- Task item -
Among the entries that follow, how many lines contain the word "each"? Give the number alone.

- Data extract -
········
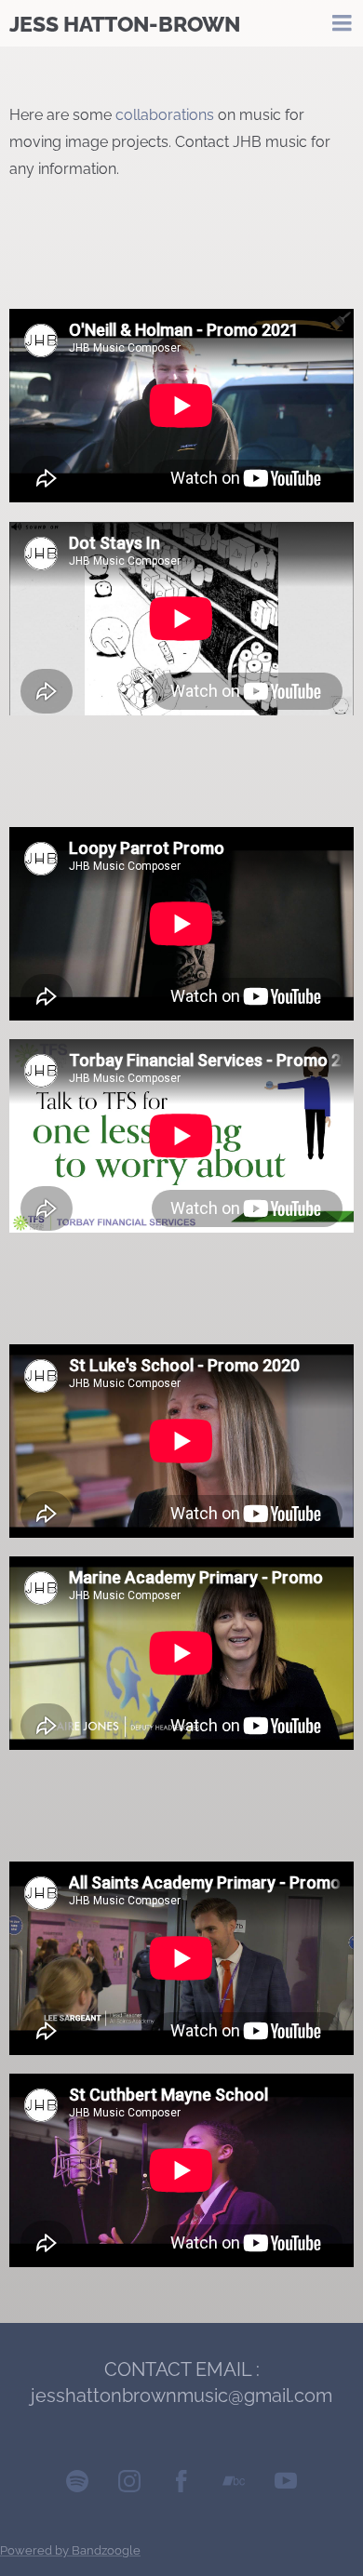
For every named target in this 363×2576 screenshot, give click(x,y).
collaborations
········
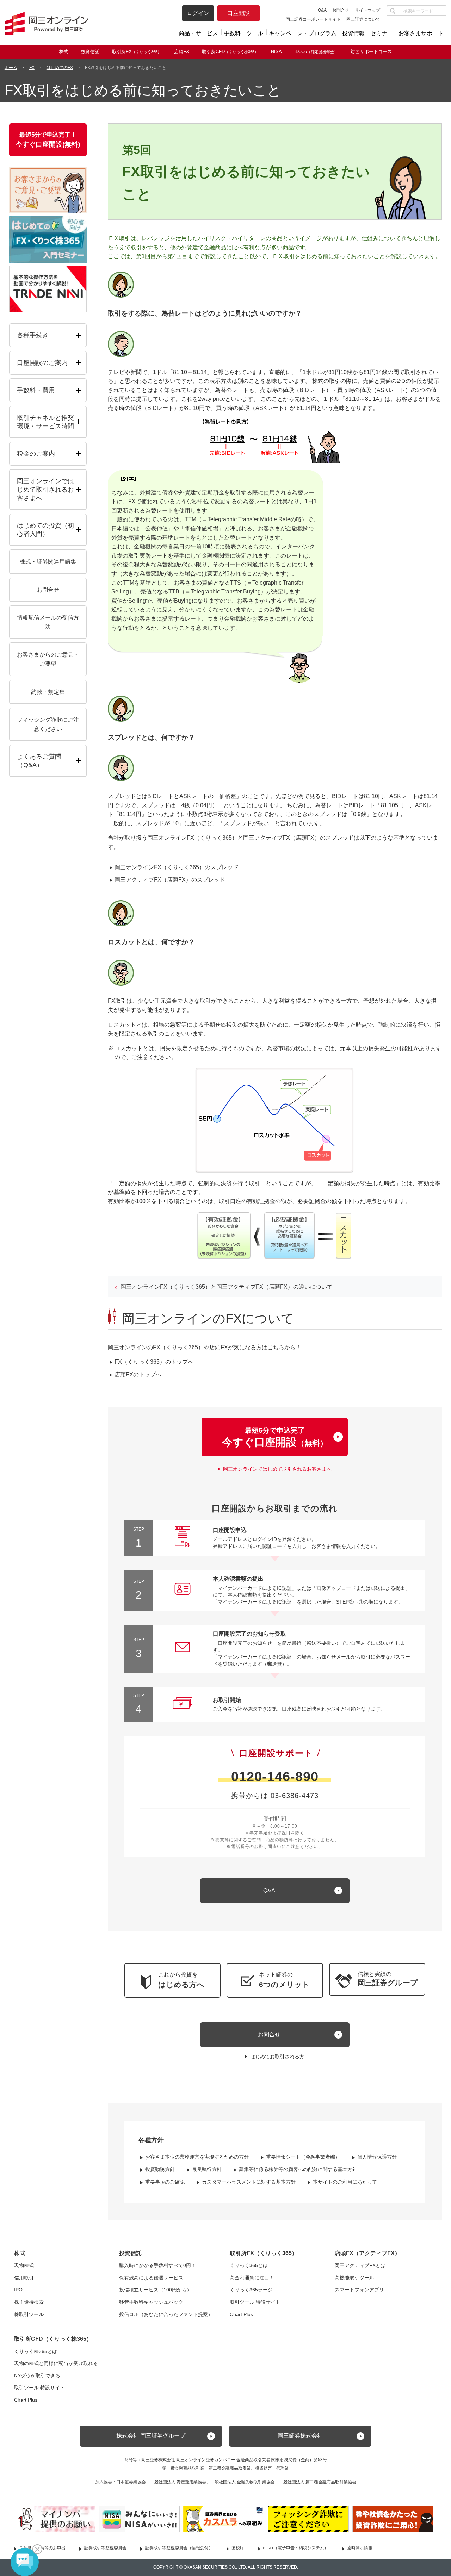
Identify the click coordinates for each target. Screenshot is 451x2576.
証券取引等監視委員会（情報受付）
········
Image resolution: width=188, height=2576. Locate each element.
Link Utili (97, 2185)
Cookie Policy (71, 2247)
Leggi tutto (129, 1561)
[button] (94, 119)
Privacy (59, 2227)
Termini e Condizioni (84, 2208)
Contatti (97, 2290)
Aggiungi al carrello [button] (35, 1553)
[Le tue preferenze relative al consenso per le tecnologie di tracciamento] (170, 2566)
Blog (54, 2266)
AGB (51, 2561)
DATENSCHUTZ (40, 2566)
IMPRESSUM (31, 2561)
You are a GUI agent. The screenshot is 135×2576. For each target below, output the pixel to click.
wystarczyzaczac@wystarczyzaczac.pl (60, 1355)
········
- Task response -
3